PostPosted: Mon Oct 14, 2013 7:25 am    Post subject: Reply with quote

Quote:
So what does this mean exactly?
The best way to think of this is that the compiler is strip-mining this loop (i.e. adding an inner loop which computes 128 elements). The inner stip-mined loop then mapped to the thread block where each thread computes one iteration. The outer loop would then be mapped to the grid block with one inner loop (i.e. groups of 128).

Quote:
Will this ensure that each core on the GPU has a loop iteration to work on?
Depends upon the value of N and how many cores your GPU has. While not always the case, in this example each iteration of the loop gets mapped to a thread. If the number of iterations is less then the number of the core, then you will have idle cores.
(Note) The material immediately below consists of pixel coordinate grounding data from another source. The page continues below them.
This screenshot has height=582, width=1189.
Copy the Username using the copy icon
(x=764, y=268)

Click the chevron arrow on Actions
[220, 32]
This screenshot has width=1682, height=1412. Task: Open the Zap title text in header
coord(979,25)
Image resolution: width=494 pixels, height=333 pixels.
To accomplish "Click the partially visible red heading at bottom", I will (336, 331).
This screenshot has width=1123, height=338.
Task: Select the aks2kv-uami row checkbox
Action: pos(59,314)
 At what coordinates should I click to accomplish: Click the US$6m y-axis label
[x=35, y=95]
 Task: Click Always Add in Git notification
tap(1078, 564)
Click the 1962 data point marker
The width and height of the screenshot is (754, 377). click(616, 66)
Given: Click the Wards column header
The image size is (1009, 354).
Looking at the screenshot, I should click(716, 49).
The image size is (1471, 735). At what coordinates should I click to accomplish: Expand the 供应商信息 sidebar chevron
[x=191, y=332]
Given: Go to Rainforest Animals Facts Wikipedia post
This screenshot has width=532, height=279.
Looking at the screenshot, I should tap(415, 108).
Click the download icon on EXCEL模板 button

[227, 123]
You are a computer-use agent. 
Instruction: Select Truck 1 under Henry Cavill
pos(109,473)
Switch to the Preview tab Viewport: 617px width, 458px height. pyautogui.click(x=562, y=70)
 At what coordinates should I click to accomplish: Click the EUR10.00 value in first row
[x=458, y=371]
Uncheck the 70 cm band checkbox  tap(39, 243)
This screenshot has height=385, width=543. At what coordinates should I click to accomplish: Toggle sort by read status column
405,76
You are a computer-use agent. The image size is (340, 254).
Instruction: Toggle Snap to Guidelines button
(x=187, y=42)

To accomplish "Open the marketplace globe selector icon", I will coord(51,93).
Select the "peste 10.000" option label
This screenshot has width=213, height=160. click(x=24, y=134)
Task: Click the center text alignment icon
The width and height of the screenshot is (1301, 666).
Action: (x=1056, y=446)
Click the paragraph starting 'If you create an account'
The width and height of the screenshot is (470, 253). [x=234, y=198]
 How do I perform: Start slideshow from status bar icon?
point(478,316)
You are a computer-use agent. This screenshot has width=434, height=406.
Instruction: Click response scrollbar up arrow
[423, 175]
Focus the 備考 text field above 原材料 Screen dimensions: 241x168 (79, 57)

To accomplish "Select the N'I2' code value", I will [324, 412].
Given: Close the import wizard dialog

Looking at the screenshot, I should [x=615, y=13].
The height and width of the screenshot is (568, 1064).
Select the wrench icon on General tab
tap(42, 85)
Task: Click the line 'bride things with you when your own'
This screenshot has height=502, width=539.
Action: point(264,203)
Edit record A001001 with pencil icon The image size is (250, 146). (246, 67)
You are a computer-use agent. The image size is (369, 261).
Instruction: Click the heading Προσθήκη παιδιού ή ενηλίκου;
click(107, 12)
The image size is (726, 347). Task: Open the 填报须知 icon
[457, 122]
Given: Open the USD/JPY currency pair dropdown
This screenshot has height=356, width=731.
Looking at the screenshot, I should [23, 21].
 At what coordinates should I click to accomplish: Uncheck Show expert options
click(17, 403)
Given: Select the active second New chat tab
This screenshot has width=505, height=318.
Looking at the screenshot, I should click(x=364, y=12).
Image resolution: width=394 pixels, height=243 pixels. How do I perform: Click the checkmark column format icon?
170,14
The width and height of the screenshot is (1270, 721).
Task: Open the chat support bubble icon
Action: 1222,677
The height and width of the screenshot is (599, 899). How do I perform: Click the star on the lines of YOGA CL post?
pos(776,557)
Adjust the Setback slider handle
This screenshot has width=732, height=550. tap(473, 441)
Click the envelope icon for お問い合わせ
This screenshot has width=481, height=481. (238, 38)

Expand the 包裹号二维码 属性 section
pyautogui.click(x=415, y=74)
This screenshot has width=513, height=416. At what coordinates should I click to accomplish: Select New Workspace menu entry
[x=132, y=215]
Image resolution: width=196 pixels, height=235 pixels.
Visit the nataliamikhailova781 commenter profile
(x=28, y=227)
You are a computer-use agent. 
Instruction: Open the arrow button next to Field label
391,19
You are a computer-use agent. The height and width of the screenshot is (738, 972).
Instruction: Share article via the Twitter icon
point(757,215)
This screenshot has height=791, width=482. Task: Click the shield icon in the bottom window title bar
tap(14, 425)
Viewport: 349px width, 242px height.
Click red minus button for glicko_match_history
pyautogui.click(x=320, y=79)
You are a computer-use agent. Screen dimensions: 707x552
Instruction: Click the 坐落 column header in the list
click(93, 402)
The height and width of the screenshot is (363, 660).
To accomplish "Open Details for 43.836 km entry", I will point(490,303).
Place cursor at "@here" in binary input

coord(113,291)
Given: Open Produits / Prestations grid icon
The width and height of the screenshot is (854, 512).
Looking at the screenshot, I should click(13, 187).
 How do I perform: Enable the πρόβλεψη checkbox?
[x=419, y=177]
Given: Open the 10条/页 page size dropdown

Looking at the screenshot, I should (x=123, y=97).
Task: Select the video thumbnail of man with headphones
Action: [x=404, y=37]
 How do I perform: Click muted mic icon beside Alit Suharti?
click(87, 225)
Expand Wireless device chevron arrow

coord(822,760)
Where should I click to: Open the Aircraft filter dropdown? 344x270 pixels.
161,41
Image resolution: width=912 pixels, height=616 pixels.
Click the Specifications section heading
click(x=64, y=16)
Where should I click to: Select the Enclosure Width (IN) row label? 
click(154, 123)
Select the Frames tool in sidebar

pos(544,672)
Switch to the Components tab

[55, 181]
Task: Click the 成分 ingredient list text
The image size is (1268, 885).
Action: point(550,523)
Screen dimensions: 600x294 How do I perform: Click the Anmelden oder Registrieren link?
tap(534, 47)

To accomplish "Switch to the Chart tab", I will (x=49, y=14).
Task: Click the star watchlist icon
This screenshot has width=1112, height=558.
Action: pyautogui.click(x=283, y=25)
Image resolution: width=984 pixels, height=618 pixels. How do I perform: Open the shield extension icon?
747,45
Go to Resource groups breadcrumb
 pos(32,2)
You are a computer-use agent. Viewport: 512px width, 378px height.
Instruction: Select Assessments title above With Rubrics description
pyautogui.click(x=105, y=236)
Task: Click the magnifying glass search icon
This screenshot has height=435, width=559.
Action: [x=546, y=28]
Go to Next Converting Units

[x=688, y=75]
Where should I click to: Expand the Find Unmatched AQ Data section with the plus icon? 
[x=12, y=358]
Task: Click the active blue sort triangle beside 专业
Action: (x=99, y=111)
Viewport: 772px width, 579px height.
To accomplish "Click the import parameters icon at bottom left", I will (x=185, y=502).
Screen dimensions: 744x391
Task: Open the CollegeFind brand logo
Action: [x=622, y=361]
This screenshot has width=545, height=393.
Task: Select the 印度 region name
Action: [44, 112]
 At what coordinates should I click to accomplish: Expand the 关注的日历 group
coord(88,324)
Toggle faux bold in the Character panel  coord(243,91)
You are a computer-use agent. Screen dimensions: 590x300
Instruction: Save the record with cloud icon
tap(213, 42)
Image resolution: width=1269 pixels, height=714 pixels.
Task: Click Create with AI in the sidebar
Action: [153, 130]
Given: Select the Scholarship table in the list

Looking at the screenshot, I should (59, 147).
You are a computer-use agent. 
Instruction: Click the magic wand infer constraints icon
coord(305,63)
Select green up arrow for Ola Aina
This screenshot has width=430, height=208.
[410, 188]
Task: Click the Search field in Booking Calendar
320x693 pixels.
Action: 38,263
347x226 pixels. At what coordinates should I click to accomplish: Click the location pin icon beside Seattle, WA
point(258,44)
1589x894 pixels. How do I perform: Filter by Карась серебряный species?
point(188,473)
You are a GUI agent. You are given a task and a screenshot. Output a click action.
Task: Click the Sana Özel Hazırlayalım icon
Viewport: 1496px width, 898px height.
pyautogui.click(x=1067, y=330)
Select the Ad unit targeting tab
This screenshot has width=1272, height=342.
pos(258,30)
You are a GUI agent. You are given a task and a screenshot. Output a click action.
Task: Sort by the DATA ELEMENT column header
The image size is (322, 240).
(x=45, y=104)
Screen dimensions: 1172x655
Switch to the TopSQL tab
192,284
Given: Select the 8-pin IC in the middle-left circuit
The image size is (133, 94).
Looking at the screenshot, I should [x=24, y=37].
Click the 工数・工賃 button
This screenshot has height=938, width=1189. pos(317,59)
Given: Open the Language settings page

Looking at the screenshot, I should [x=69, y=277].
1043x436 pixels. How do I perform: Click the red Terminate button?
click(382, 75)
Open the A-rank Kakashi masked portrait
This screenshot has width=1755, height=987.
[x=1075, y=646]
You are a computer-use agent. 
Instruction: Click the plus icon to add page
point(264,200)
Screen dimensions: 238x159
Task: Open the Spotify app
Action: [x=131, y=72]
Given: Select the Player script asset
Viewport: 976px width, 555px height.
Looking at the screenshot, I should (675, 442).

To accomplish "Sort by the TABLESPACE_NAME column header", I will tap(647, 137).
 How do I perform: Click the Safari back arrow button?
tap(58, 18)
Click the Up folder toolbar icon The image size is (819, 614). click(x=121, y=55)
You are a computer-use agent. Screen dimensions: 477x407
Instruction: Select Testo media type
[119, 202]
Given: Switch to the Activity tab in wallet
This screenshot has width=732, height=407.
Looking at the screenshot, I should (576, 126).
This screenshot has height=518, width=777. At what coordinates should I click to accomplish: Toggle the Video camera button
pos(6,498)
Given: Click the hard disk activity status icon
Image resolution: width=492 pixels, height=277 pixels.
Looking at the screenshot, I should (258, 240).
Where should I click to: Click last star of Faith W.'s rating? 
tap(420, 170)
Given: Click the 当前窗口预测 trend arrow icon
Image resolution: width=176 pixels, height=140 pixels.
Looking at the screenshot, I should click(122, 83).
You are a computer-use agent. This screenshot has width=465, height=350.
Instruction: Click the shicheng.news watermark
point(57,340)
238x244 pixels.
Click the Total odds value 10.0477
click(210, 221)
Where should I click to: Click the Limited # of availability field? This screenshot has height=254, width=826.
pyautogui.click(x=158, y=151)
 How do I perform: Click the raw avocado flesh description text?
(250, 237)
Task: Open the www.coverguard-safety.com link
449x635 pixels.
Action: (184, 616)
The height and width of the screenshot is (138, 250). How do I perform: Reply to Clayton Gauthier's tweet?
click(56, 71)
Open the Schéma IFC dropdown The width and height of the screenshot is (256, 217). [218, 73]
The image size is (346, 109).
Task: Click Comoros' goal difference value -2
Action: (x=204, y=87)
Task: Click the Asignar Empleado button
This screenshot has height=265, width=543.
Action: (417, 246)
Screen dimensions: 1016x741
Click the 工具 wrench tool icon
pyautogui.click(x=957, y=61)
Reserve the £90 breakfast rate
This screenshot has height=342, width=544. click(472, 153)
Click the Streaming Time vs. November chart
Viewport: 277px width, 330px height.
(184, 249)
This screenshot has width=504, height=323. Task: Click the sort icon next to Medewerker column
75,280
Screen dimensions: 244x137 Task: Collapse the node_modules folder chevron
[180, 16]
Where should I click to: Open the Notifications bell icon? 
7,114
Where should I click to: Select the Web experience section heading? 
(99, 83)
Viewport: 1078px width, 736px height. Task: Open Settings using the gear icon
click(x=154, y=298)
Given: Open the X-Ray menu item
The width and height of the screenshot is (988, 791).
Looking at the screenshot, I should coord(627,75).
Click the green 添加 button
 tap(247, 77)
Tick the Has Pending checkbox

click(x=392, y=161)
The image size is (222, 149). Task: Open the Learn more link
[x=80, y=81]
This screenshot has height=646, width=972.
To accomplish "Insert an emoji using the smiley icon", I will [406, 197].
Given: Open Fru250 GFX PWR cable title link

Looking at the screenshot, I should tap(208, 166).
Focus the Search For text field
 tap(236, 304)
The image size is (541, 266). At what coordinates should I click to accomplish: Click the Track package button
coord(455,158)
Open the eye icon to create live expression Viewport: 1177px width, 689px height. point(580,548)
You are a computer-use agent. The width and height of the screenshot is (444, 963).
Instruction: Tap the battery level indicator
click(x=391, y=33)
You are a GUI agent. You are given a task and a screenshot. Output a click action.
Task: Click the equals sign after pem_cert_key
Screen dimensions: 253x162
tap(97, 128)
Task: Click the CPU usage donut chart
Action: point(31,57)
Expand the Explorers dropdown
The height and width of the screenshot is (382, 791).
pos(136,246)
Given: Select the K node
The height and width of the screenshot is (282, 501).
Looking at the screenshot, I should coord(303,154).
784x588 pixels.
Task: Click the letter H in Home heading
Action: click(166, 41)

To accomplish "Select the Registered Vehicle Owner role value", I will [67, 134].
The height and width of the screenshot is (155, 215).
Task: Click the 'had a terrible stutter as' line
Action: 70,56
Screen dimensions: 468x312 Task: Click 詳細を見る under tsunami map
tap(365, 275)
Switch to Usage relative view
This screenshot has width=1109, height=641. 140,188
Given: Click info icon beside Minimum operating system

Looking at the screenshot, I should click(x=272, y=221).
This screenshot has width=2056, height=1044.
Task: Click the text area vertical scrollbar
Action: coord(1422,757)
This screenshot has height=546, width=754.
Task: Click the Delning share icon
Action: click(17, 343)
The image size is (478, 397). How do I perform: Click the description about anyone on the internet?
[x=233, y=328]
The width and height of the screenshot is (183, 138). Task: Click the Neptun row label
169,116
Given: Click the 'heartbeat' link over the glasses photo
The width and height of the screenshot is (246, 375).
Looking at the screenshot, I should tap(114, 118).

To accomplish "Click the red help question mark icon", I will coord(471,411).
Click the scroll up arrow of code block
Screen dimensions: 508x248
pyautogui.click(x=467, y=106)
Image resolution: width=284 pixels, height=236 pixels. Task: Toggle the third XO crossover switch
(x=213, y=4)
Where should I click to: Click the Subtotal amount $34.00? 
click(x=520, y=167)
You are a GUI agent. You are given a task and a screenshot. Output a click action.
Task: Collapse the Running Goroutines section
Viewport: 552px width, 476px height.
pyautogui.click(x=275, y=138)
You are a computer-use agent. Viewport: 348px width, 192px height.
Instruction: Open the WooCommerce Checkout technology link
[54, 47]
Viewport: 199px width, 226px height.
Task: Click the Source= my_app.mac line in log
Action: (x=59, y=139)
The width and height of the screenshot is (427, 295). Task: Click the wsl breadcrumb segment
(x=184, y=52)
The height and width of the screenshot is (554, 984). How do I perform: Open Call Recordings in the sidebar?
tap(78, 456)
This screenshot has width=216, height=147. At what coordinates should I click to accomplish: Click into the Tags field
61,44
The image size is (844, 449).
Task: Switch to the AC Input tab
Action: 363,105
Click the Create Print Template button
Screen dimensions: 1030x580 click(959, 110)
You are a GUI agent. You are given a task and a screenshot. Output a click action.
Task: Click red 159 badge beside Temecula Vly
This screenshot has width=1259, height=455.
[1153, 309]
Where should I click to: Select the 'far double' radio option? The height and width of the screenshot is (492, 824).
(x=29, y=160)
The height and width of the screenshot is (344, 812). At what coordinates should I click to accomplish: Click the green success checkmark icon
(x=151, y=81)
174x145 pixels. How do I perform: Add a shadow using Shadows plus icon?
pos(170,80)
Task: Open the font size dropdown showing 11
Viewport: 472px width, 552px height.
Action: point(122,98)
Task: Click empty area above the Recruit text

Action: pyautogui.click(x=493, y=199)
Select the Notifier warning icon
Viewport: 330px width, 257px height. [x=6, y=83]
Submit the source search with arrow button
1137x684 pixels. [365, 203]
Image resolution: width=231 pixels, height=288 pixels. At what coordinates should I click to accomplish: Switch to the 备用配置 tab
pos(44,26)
If you have more iterations than cores, some gangs will need to wait for others to complete before computing.

Quote:
Is it possible that only one multiprocessor is being used, or that each multiprocessor isn't being entirely filled with work?
Sure, if N is less than the number of cores.

Quote:
Why doesn't it tell me how many gangs are being used?
It's variable at runtime given the size of N. Set the environment variable "PGI_ACC_TIME=1" to see the profile, including the grid dimensions.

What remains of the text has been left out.